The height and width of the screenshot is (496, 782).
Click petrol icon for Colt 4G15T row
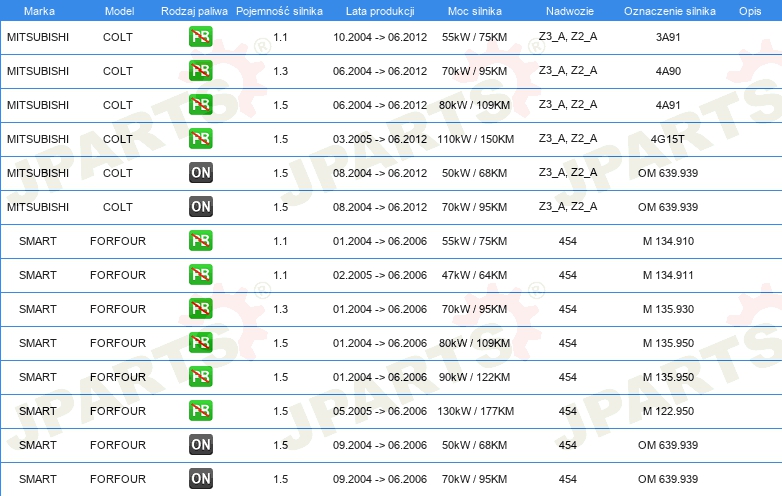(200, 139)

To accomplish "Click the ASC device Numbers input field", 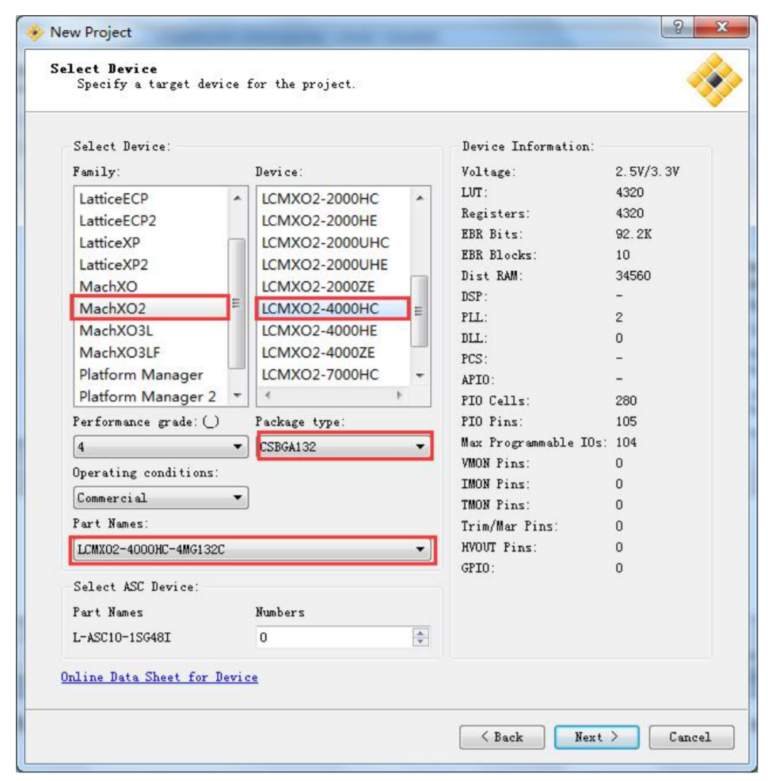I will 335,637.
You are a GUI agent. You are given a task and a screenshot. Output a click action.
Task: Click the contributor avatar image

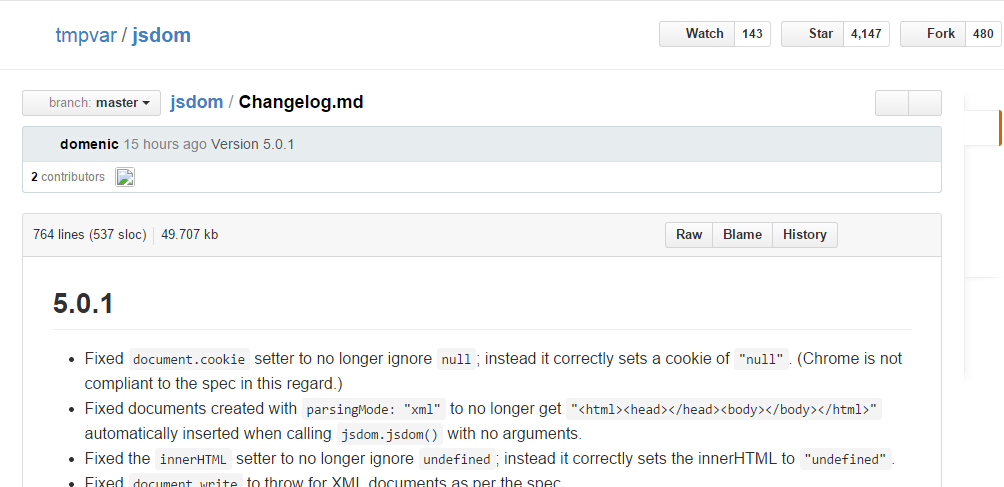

*Exercise description*. Pictures must be left out. Repeat exactly the lines from the one containing "You are a GUI" through the final line of the data.

*Response area*.
You are a GUI agent. You are given a task and a screenshot. Output a click action.
Task: Click the contributor avatar image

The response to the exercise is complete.